What happens is that \begin{align} \int_{c-i \infty}^{c+i\infty} x^{-s}k^{s-1} \mathrm{d} s &= \frac{1}{x} \int_{c-i \infty}^{c+i\infty} \left(\frac{k}{x}\right)^{s-1} \mathrm{d}s,\\ &=\frac{i}{x} \int_{-\infty}^{\infty} e^{it \ln \left({\frac{k}{x}} \right)} \mathrm{d}t,\\ &= \frac{2 \pi i}{x} \delta\left(\ln\left(\frac{k}{x}\right)\right),\\ &= 2 \pi i \delta \left(k-x\right). \end{align}
and what I completely missed is that $\mathcal{M}^{-1}\{\mathcal{M}\{f\}\}(x)$ is a function of $x$ on the real number line, and that $\delta\left(\ln\left(\frac{k}{x}\right)\right) = x \delta \left(k-x\right)$, which not only cancels the $x$ in the denominator that I could not get rid of, but also means that the integral is 0 whenever $x \neq k$. So we get that \begin{align} \mathcal{M}^{-1}\{\mathcal{M}\{f\}\}(x) &=\frac{1}{2 \pi i} \sum_{k=0}^{n} \binom{n}{k} p^k (1-p)^{n-k} \int_{c-i\infty}^{c+i\infty} x^{-s} k^{s-1} \mathrm{d}s,\\ &=\frac{1}{x}\sum_{k=0}^{n} \binom{n}{k} p^k (1-p)^{n-k} \delta\left(\ln\left(\frac{k}{x}\right)\right),\\ &=\sum_{k=0}^{n} \binom{n}{k} p^k (1-p)^{n-k} \delta\left(k-x\right),\\ &=f(x). \end{align} Very cleverly, all the terms inside the sum equal zero except for when $x=k$, which is where the dirac-Delta spikes.

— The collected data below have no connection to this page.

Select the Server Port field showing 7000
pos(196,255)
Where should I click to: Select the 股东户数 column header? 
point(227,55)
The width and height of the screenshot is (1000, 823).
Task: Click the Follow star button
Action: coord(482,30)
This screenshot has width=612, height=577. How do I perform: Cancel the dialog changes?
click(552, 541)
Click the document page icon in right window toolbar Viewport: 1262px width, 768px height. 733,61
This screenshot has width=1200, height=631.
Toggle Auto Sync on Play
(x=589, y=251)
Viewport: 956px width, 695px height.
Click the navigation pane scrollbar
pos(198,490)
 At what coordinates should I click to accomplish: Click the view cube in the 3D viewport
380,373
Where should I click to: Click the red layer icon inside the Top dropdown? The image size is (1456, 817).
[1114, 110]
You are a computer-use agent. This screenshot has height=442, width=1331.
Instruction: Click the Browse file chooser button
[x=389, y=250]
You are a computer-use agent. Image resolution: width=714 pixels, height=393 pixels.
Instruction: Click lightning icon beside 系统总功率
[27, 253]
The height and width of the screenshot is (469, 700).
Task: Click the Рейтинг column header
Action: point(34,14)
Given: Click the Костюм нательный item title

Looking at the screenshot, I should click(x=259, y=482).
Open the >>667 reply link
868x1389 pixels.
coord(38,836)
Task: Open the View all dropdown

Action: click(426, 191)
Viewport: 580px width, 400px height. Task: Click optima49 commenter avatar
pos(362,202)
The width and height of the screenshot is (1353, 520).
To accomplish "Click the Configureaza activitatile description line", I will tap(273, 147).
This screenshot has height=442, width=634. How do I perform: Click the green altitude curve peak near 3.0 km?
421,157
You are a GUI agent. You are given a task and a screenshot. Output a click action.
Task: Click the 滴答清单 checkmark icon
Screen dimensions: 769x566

This is exactly the behavior $f$ (and probability mass functions in general) would exhibit had it been defined on the entire real number line!
It also does integrate to 1 along $\mathbb{R}$, and the antiderative $\int_{-\infty}^x f(t) \mathrm{d}t$ is a step function that changes in value at each $x=\{0,1,\dots,n\}$ by $\binom{n}{x} p^x (1-p)^{n-x}$, which is indeed the binomial CDF.